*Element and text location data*
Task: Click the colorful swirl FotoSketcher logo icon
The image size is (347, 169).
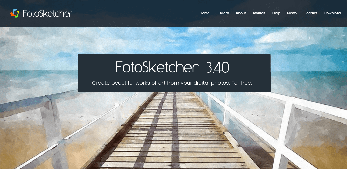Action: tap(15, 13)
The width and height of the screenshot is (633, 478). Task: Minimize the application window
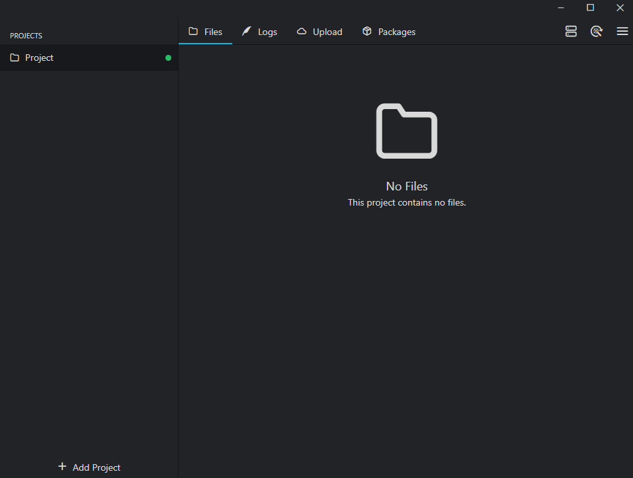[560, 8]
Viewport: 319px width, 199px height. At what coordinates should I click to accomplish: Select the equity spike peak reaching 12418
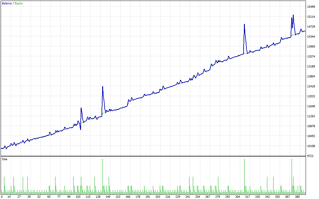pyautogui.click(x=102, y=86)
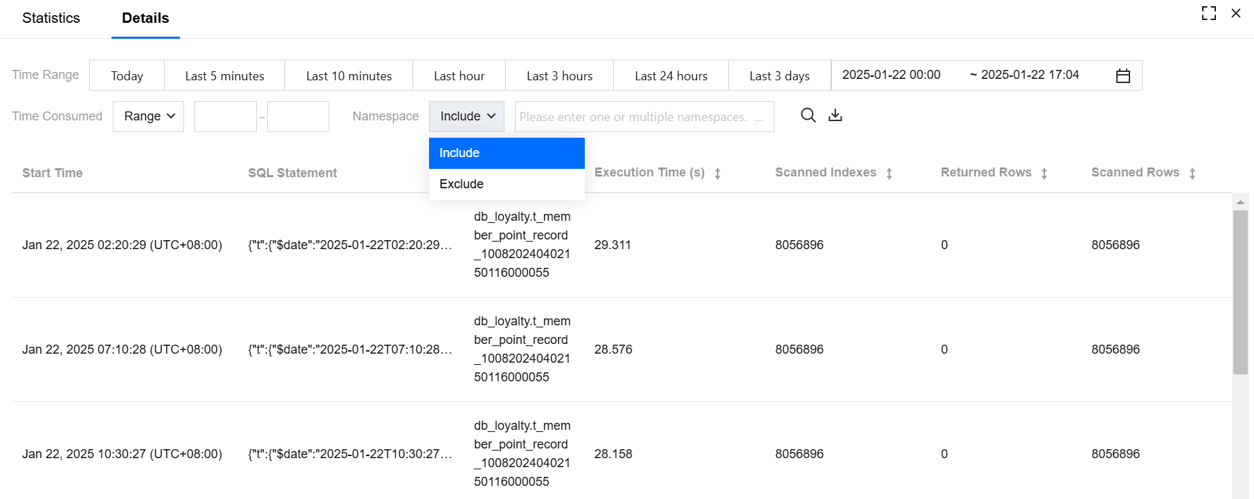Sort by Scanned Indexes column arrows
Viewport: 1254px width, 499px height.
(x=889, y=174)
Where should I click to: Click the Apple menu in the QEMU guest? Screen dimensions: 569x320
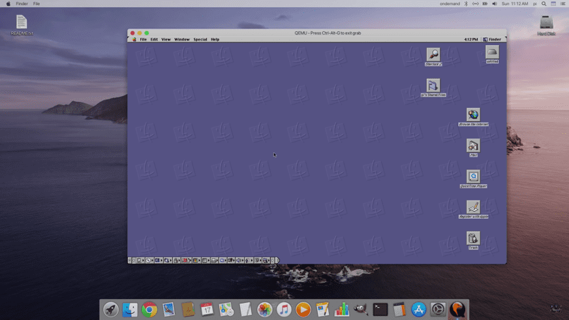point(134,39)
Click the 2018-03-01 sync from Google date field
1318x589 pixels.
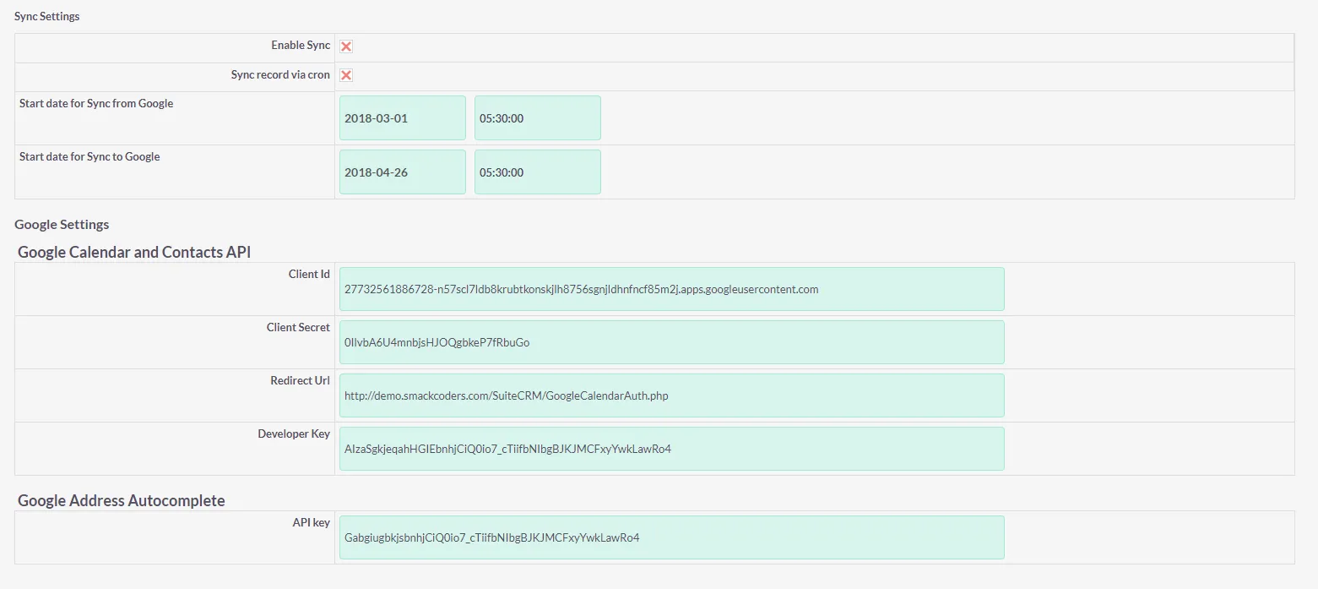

*Required task*
Retype all the rows above line for line, leaving out the pictures.

*Result of the exercise*
Task: Click the colorful swirl FotoSketcher logo icon
The image size is (347, 169).
Action: tap(15, 13)
The width and height of the screenshot is (633, 478). Task: Minimize the application window
[560, 8]
Viewport: 319px width, 199px height. At what coordinates should I click to accomplish: Select the equity spike peak reaching 12418
pyautogui.click(x=102, y=86)
Sort by Scanned Indexes column arrows
Viewport: 1254px width, 499px height.
(x=889, y=174)
Where should I click to: Click the Apple menu in the QEMU guest? Screen dimensions: 569x320
point(134,39)
Click the 2018-03-01 sync from Google date field
1318x589 pixels.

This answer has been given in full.